[Job]: Write out the data exactly as it appears, from the line containing "Select the background music tag chip" through the line containing "point(936,391)", including both of those lines.

[Information given]:
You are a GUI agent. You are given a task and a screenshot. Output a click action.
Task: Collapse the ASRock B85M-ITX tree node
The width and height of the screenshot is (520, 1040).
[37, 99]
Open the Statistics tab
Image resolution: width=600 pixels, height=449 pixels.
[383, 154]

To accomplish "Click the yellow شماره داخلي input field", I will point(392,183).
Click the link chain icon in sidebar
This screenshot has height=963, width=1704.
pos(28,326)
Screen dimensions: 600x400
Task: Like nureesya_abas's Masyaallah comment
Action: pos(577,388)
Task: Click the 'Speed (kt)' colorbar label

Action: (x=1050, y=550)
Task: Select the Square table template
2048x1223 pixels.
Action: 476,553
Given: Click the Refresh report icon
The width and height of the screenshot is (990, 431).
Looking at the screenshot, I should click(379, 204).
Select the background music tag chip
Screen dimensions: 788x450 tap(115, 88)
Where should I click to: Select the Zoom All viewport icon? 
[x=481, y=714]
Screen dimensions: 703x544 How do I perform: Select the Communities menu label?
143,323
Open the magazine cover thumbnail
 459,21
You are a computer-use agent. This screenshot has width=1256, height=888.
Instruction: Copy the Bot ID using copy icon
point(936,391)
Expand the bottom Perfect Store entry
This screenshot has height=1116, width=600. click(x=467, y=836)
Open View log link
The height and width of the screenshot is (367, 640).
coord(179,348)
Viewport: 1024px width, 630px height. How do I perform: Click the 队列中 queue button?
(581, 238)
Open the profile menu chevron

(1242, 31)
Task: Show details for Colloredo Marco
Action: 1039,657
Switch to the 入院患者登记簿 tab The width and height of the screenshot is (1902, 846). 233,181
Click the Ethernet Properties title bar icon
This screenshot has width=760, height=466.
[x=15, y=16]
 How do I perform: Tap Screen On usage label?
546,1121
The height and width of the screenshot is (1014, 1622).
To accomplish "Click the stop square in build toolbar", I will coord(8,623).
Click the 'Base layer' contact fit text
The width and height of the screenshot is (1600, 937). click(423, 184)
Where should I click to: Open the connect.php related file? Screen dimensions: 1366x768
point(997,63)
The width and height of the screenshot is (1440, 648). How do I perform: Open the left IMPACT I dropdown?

[Output below]:
Select the background music tag chip
Screen dimensions: 788x450 tap(115, 88)
Where should I click to: Select the Zoom All viewport icon? 
[x=481, y=714]
Screen dimensions: 703x544 How do I perform: Select the Communities menu label?
143,323
Open the magazine cover thumbnail
 459,21
You are a computer-use agent. This screenshot has width=1256, height=888.
Instruction: Copy the Bot ID using copy icon
point(936,391)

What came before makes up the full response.